Stimulating the hypothalamus restores gait in paralyzed patients: a study


Researchers from EPFL and the Lausanne University Hospital (CHUV), led by Professors Grégoire Courtin and Jocelyn Bloch, have made significant advances in the treatment of spinal cord injuries (SCI). Scientists increased lower limb movement recovery in two people with partial SCI by delivering deep brain stimulation (DBS) to an unanticipated brain region – the lateral hypothalamus (LH), significantly increasing their autonomy and well-being. Read also | Covid-19 infection can cause vocal cord paralysis in teenagers, new study suggests

Neurorestore tapped into an unexpected neural pathway not previously considered for motor restoration. (Unsplash)
Neurorestore tapped into an unexpected neural pathway not previously considered for motor restoration. (Unsplash)

Wolfgang Jaeger, 54, of Kappel, Austria, has been in a wheelchair since 2006 after suffering a spinal cord injury in a skiing accident. Participating in a clinical trial, he experienced firsthand how deep brain stimulation can restore his mobility and independence. “Last year on vacation it was no problem to walk a couple of steps down and back to the sea using the stimulation,” shared Jagger, describing the new freedom DBS has given him. In addition to walking, the therapy improved daily tasks. “I can also reach things in my cupboards in the kitchen,” he added.

DBS is a well-established neurosurgical technique that involves implanting electrodes in specific areas of the brain to modulate neural activity. Traditionally, DBS has been used to treat movement disorders such as Parkinson’s disease and essential tremor by targeting areas of the brain responsible for motor control. However, applying DBS to the lateral hypothalamus to treat partial paralysis is a novel approach. Focusing on LH, researchers from. Neurorestore tapped into an unexpected neural pathway not previously considered for motor restoration.

Research results:

In a study published in Nature Medicine, DBS not only showed immediate results in increasing walking during rehabilitation, but patients also showed long-term improvements that persisted even when the stimulation was turned off. These findings suggest that the treatment promoted the reorganization of residual nerve fibers that contribute to sustained neurological improvements. Read also | Sleep paralysis: awake but can’t move? An expert on this dreaded sleep disorder

“This study demonstrates that the brain is required to recover from paralysis. Surprisingly, the brain cannot take full advantage of the projections of neurons that survive spinal cord injury. Here we have found a way to engage a small area of ​​the brain that is known to not involved in walking to engage these residual connections and increase neurological recovery in people with spinal cord injury,” says Curtin, professor of neurology at EPFL, Lausanne University Hospital (CHUV) and UNIL and co-director of the .NeuroRestore Center.

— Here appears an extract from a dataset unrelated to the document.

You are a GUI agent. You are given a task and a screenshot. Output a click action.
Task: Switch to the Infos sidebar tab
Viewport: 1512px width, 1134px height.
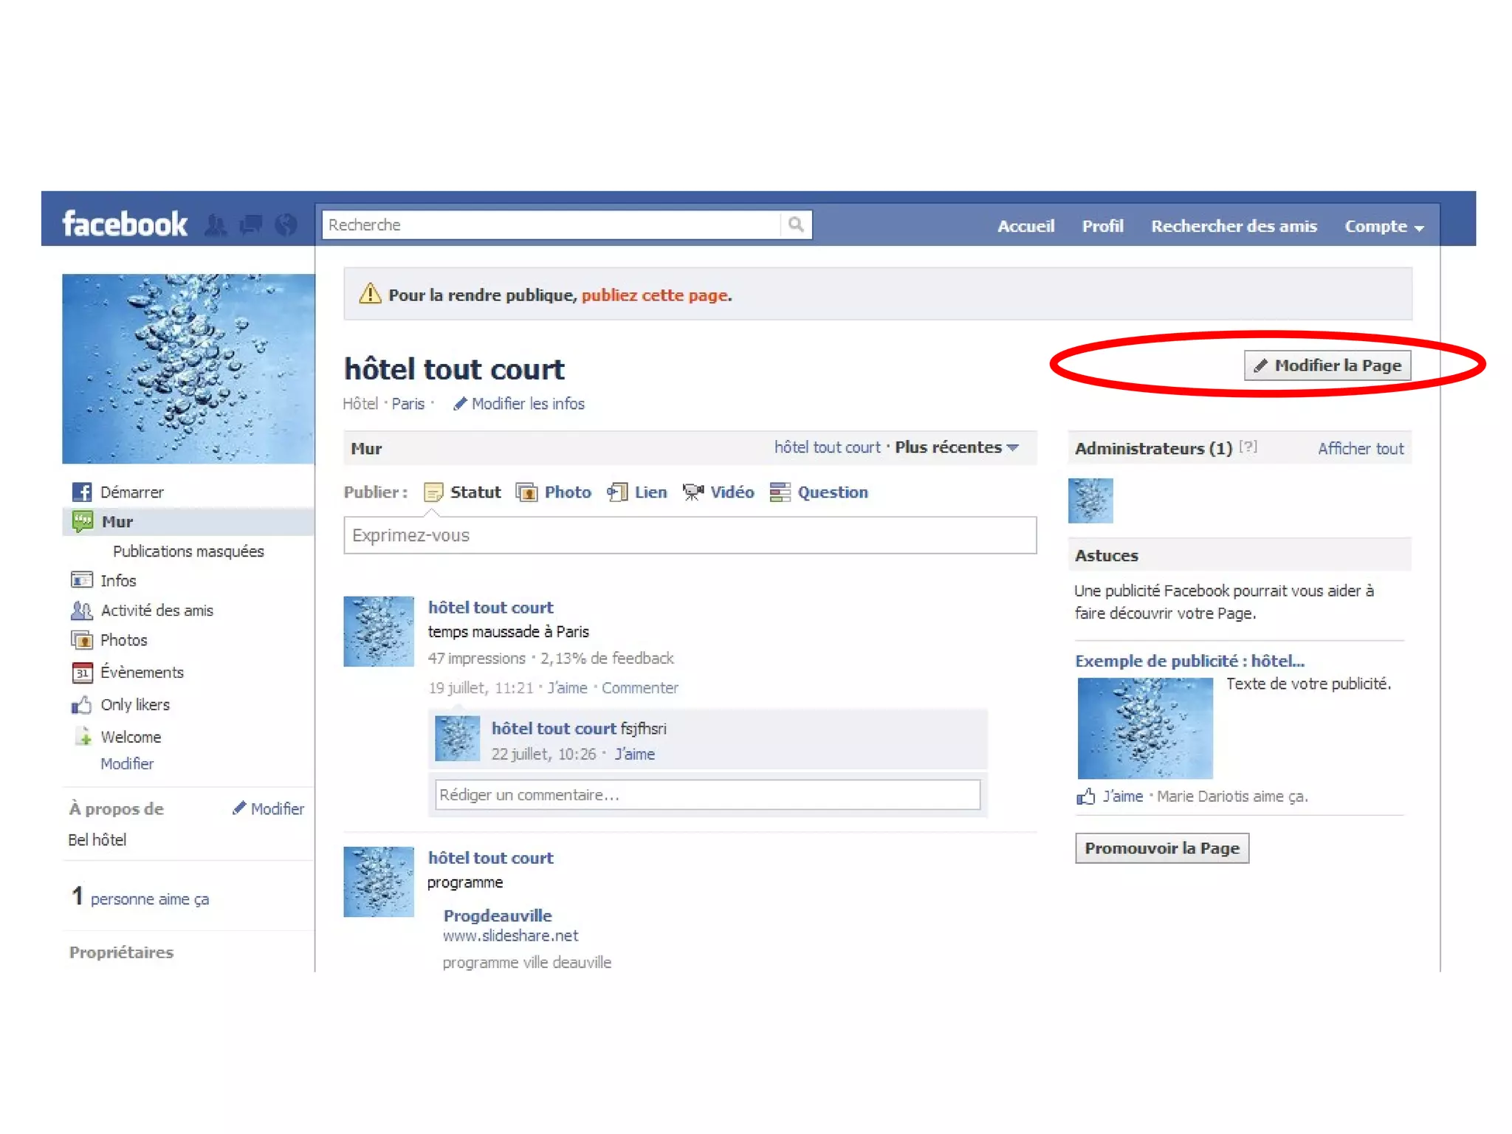tap(118, 581)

The success of this DBS therapy has depended on two complementary approaches: discoveries through new methodologies in animal studies and the translation of these discoveries into precise surgical techniques in humans. For the surgery, the researchers used detailed brain scans to pinpoint the exact location of tiny electrodes in the brain, performed by Bloch in the CHUV while the patient was awake.

“Once the electrode was in place and we did the stimulation, the first patient immediately said, ‘I can feel my legs.’ As we increased the stimulation, she said, “I feel like walking!” This real-time feedback confirmed that we were targeting the right area, even though the area had never been associated with foot control in humans. At that moment I knew we were witnessing an important discovery for the anatomical organization of brain functions,” says Bloch, a neurosurgeon and professor at the University Hospital of Lausanne (CHUV), UNIL and EPFL, as well as co-director of the .NeuroRestore center. Read also | Prevent dementia 40 years ahead: Simple lifestyle changes to protect your brain

The identification of LH as a key player in motor recovery after paralysis is in itself an important scientific discovery, given that this area has traditionally been associated only with functions such as arousal and feeding. This breakthrough resulted from the development of a new multi-step methodology that began with anatomical and functional mapping of the whole brain to determine the role of this region in gait, followed by experimentation in preclinical models to establish the precise circuits involved in recovery. These results eventually led to human clinical trials.

“This was fundamental research by creating detailed brain maps that allowed us to identify the lateral hypothalamus in gait recovery. “Without this seminal work, we would not have discovered the unexpected role this region plays in restoring gait,” says Jordan Squire, lead author of the study.

The advanced imaging platform at the Wyss Center was instrumental in this study, providing high-resolution imaging capabilities that allowed the team to map the anatomical and functional activity of neurons in the brain, allowing identification of the lateral hypothalamus.

These remarkable results pave the way for new therapeutic applications to increase recovery after SCI. Future studies will explore the integration of DBS with other technologies, such as spinal implants, which have already demonstrated their potential in restoring movement after SCI. “Integrating our two approaches—brain and spinal cord stimulation—offers a more comprehensive recovery strategy for patients with spinal cord injuries,” Curtin says.

Disclaimer: This article is for informational purposes only and is not a substitute for professional medical advice. Always consult your doctor for any health concerns.